Esta É A Frase (110)

Para que o SNS seja sustentável, os cuidados primários não podem funcionar como um mecanismo burocrático entre o utente e o hospital. Têm de ser centros clínicos de excelência, com capacidade real para resolver problemas, acompanhar pessoas, antecipar riscos e coordenar percursos.    (Carlos Santos Moreira, SOL)

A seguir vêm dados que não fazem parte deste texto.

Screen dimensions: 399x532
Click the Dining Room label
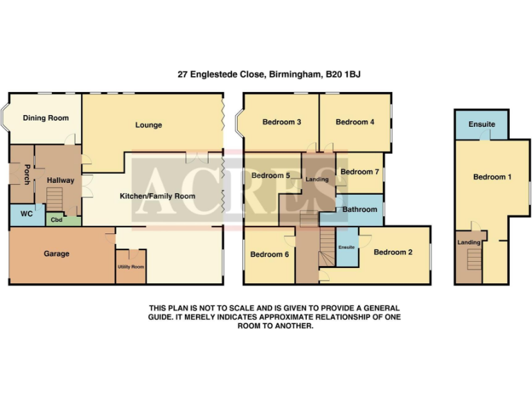(x=46, y=118)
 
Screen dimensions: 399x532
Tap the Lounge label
(x=148, y=125)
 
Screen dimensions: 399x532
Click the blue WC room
(x=26, y=214)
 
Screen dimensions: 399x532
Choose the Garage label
(x=56, y=254)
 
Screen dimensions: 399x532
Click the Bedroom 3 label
(x=281, y=123)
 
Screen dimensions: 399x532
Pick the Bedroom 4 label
(x=355, y=123)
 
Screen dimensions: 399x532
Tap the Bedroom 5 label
(x=270, y=176)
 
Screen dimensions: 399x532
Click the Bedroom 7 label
(x=360, y=172)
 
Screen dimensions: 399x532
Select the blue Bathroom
(x=360, y=209)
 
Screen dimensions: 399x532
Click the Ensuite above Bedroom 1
(x=481, y=125)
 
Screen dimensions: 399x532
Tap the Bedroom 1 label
(x=492, y=177)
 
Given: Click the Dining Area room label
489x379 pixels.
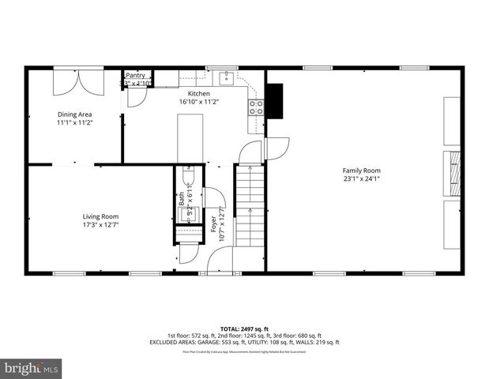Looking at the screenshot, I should click(x=75, y=114).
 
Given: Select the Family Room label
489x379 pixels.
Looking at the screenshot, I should click(x=361, y=171).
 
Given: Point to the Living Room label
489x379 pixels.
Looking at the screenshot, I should click(x=100, y=216).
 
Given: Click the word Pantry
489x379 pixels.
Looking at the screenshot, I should click(x=135, y=76).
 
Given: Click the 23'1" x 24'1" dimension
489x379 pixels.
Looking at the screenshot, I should click(x=361, y=179).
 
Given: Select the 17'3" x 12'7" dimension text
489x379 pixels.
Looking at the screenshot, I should click(x=100, y=225).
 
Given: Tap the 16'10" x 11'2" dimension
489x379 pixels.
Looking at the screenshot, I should click(x=198, y=102).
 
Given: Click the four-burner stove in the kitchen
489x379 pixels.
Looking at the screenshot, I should click(x=256, y=107).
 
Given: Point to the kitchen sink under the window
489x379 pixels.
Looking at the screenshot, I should click(x=226, y=77).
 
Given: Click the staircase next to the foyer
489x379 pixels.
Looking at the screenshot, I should click(x=248, y=207).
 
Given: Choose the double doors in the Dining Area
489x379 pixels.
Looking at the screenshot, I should click(x=74, y=82).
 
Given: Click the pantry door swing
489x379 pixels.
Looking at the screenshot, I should click(x=135, y=96).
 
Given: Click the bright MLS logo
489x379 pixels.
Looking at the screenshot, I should click(x=32, y=368).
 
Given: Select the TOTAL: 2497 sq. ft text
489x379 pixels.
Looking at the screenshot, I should click(x=244, y=328).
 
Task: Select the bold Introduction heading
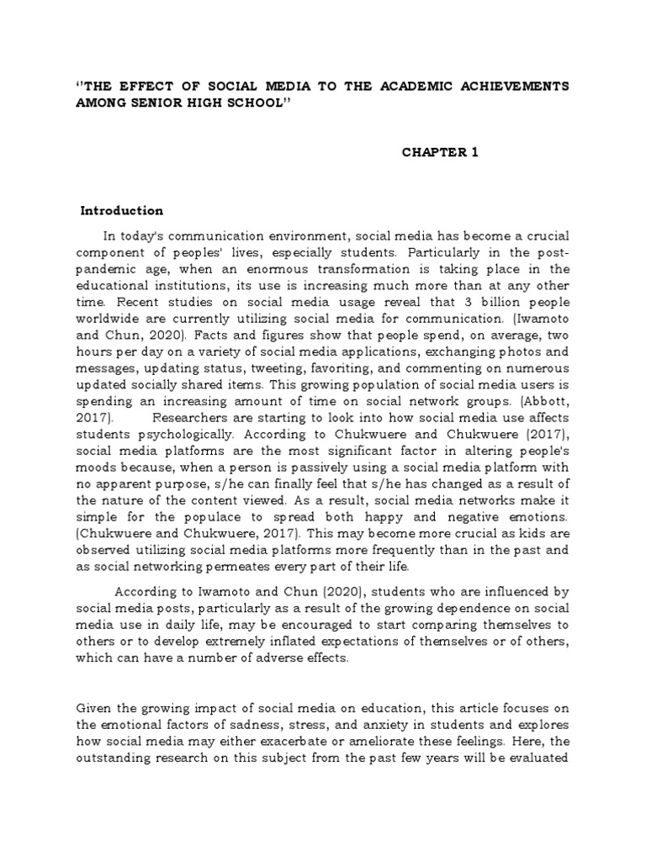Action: pyautogui.click(x=121, y=210)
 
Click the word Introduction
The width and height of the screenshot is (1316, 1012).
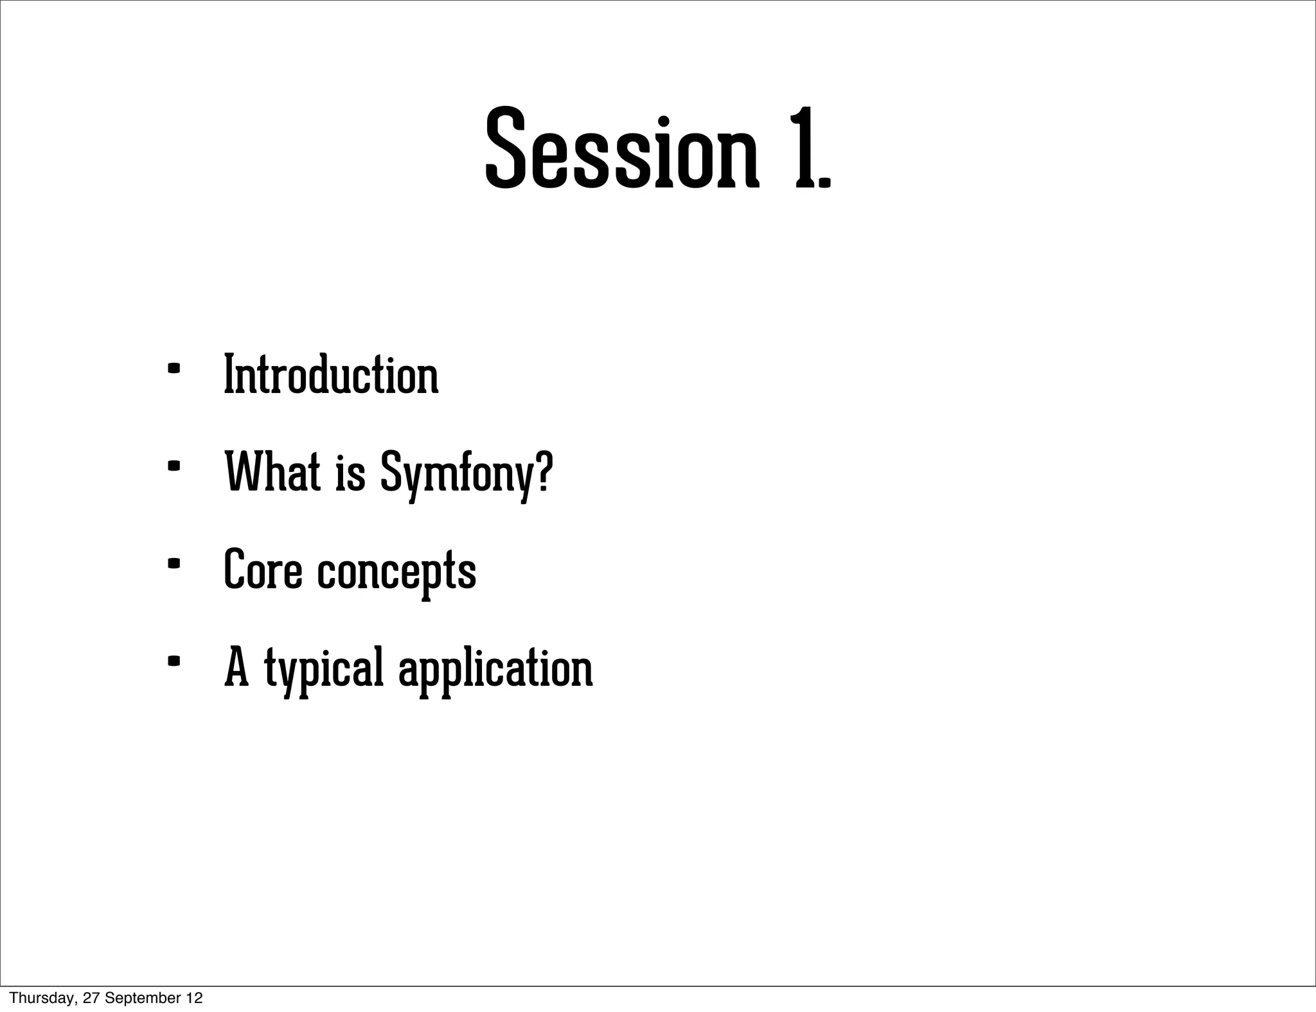point(331,375)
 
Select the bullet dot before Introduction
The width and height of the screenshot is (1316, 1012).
point(173,370)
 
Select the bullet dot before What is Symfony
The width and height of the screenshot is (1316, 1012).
point(173,467)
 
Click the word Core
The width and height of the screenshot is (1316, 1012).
point(262,570)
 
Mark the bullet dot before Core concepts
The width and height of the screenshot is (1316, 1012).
point(173,564)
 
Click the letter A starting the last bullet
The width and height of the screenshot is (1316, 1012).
point(236,668)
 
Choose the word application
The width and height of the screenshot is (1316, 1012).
point(495,671)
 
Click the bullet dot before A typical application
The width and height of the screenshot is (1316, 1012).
point(173,661)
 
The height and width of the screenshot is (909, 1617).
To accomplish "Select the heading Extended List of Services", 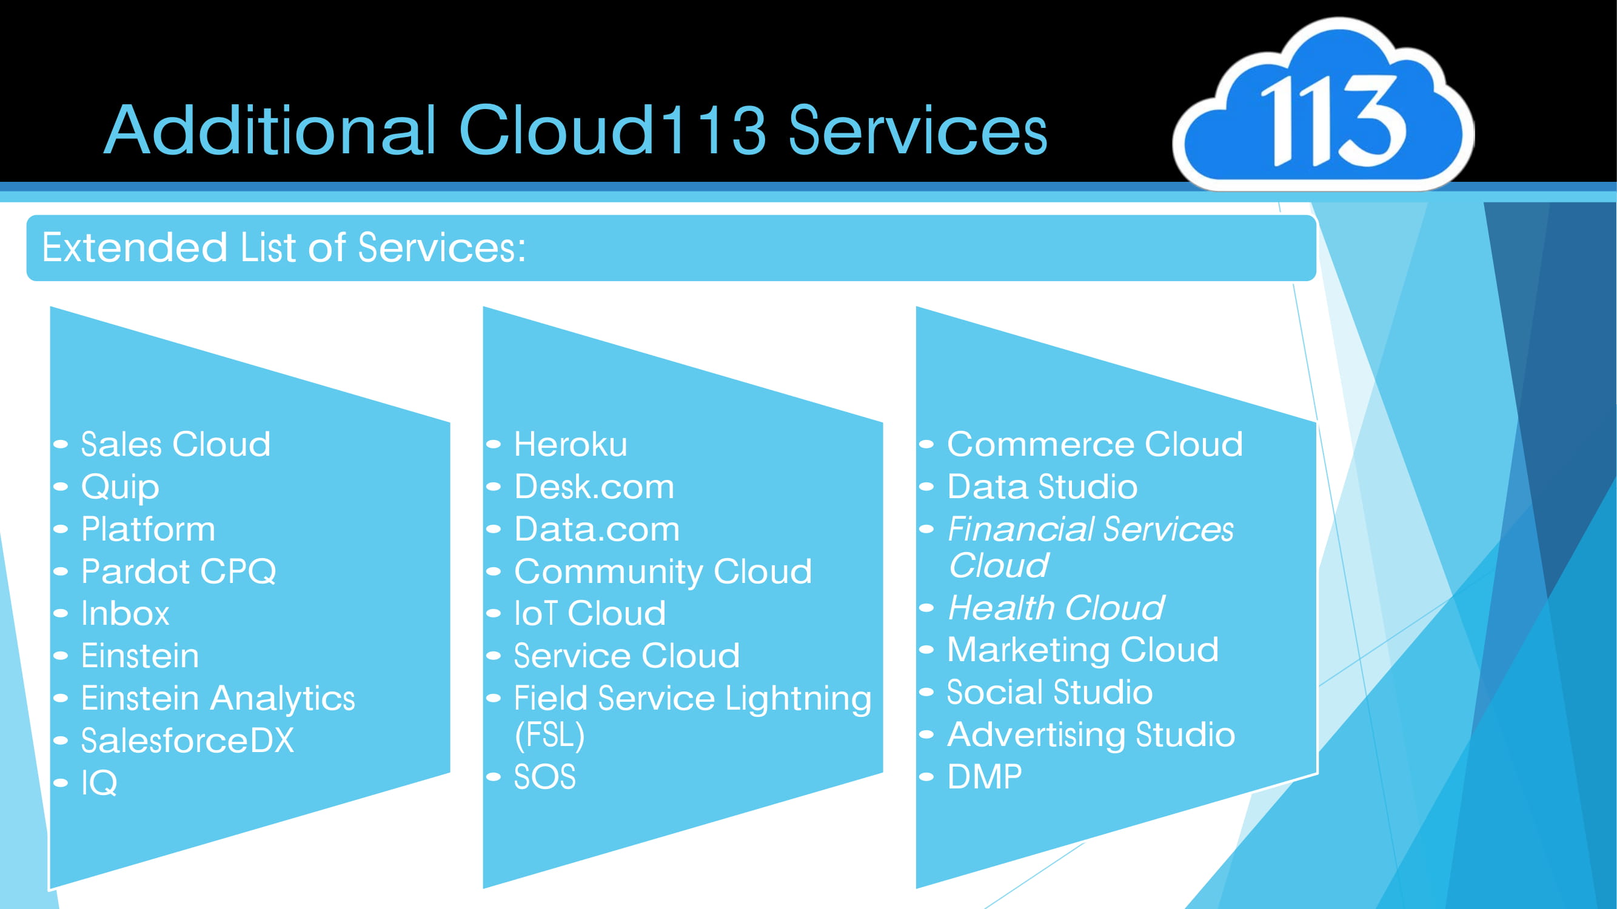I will [284, 248].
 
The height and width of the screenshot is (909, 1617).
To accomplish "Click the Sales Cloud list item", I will [176, 444].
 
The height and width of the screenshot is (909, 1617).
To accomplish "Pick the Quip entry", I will [120, 487].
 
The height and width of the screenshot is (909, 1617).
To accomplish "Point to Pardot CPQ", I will [178, 571].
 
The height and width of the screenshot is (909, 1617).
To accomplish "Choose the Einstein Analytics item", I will [218, 698].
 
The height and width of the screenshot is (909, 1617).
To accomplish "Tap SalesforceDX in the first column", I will [187, 741].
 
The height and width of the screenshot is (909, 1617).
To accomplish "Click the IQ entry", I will [99, 783].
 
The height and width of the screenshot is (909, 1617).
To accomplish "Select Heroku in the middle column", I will [571, 444].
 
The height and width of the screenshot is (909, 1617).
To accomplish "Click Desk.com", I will [594, 487].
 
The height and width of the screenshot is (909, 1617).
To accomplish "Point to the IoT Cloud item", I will [589, 613].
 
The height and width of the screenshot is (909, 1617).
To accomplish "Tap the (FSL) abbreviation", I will [549, 734].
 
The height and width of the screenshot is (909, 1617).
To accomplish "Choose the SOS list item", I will [545, 777].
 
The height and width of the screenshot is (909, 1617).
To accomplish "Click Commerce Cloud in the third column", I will [1095, 444].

Imagine-se uma pessoa idosa com diabetes, insuficiência cardíaca e mobilidade reduzida. Num curto espaço de tempo, passa pelo centro de saúde, pelo hospital, por várias consultas de especialidade e regressa repetidamente às urgências sempre que o seu estado se agrava. Quando tem alta, volta a casa com recomendações pouco claras, múltiplos medicamentos e sem saber exatamente quem contactar se piorar.

Este cenário tornou-se frequente. E nem sempre resulta apenas da falta de recursos. Resulta, muitas vezes, da forma como o sistema está organizado e da dificuldade em assegurar uma resposta contínua, próxima e responsabilizada.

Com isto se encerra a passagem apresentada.